PROCESSO Nº ...................

............. por intermédio de comum advogado, ao final assinado, conforme procurações anexadas, com escritório profissional localizado na Rua ................, nº ....., CEP ......-..., indicado no instrumento procuratório anexado, onde recebe intimações, nos autos da execução por título não sentencial agitada pelo poderoso ..................., vêm, com base nos artigos 267, § 3º, 585, II; 586; 618, I; 267, VI; 586, II, do CPC, sólida corrente doutrinária e robusta jurisprudência, apresentar EXCEÇÃO DE PRÉ-EXECUTIVIDADE, expondo e requerendo, ao final, o seguinte:

I - INTRODUÇÃO

A - COMPONENTE HISTÓRICO E SOCIAL DA CÉDULA DE CRÉDITO INDUSTRIAL

A Cédula de Crédito Industrial surgiu como um dos mecanismos do Governo, após 1964, necessários ao desenvolvimento econômico da Nação e voltados à ampliação e desenvolvimento do parque industrial, facilitando a obtenção de crédito e incentivando o investimento no setor.

Cuida de créditos incentivados pelo Estado para o desenvolvimento da atividade econômica, concedida sob regime de fomento à atividade industrial, cujo regramento advém de legislação específica (Decreto-Lei 16/76 e Decreto-Lei 431/69), que derrogou a Lei 4.595/64, por ser posterior a ela, conforme iterativas decisões do STJ.

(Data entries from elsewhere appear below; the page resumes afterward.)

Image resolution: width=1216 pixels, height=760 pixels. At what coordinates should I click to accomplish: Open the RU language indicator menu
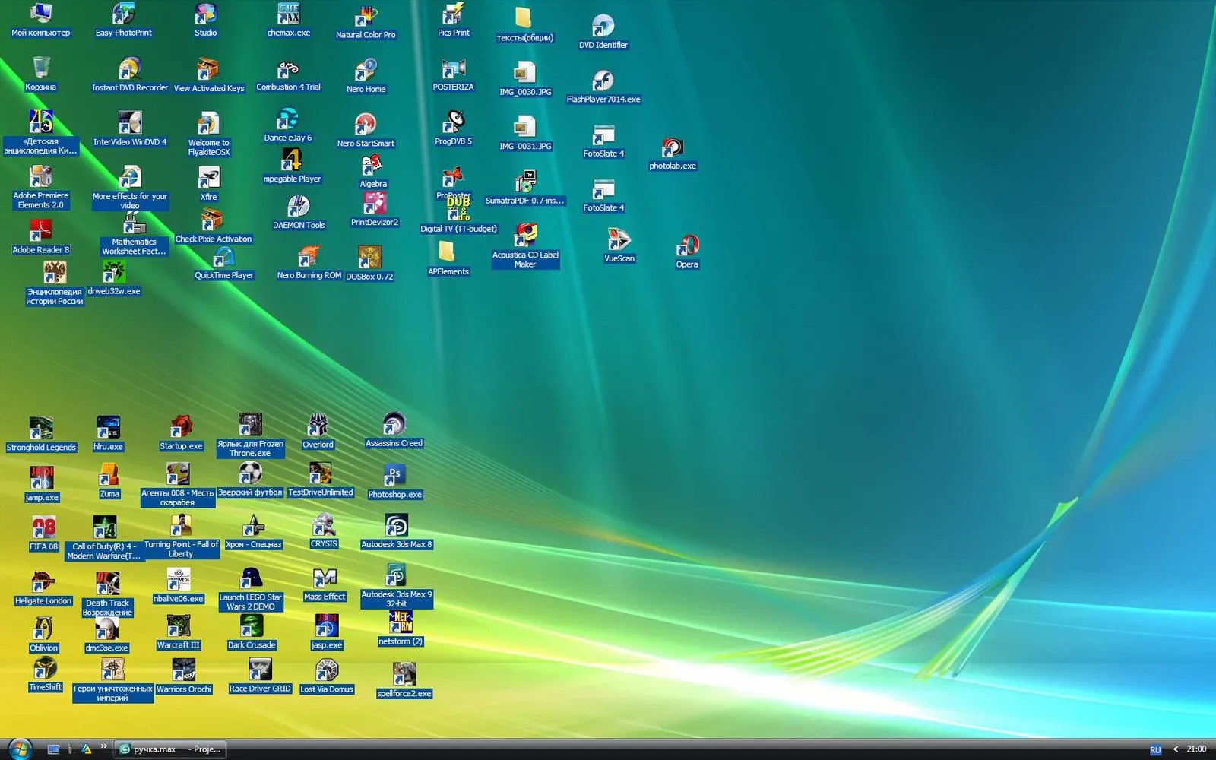pyautogui.click(x=1155, y=749)
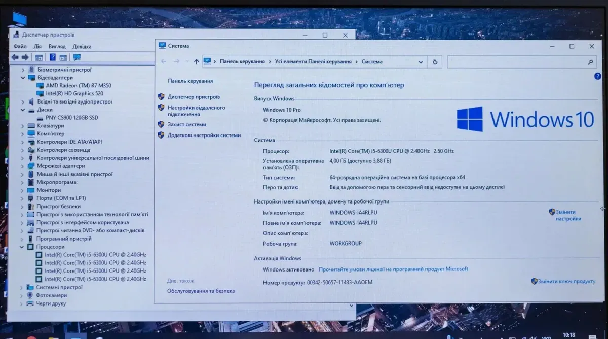Collapse the Відеоадаптери category

(x=23, y=78)
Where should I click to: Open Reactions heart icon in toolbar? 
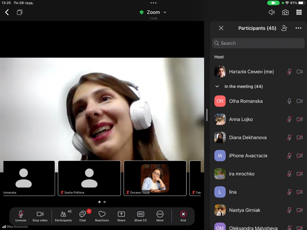pyautogui.click(x=102, y=216)
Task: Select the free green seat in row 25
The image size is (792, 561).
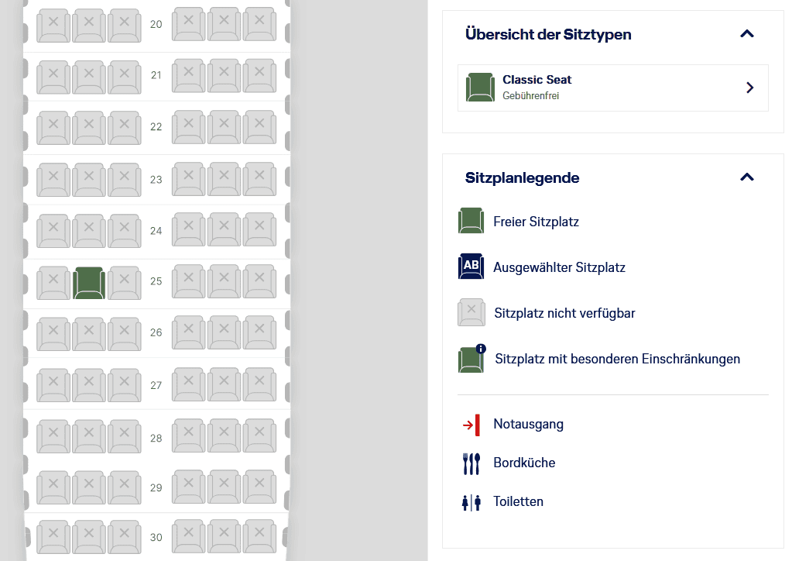Action: (89, 283)
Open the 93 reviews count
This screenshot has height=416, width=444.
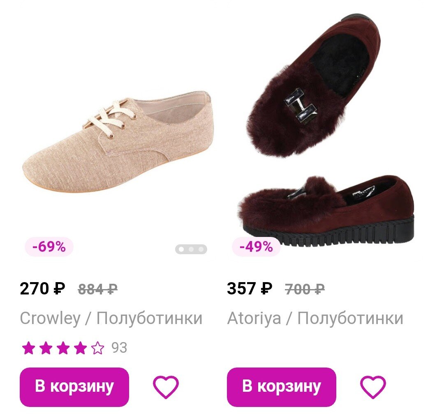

Nos termos da legislação que rege as cédulas de crédito, os juros remuneratórios estão limitados em 12% (doze por cento) ao ano, a menos que haja autorização específica do Conselho Monetário Nacional, não se submetendo os empréstimos criados com vistas a incentivar atividades de fomento à regra geral de liberação dos juros remuneratórios nos contratos firmados com instituições financeiras.

Somente em razão de os juros permanecerem limitados é que a lei permite a capitalização mensal em contratos desse jaez.

Conforme já decidiu este Superior Tribunal de Justiça, a Resolução 1064/85 não representa autorização do CMN para, nos créditos incentivados, cobrar juros acima do teto legal (AgRg no Resp 213.804/RS e AgRg no Resp 262.632/RS).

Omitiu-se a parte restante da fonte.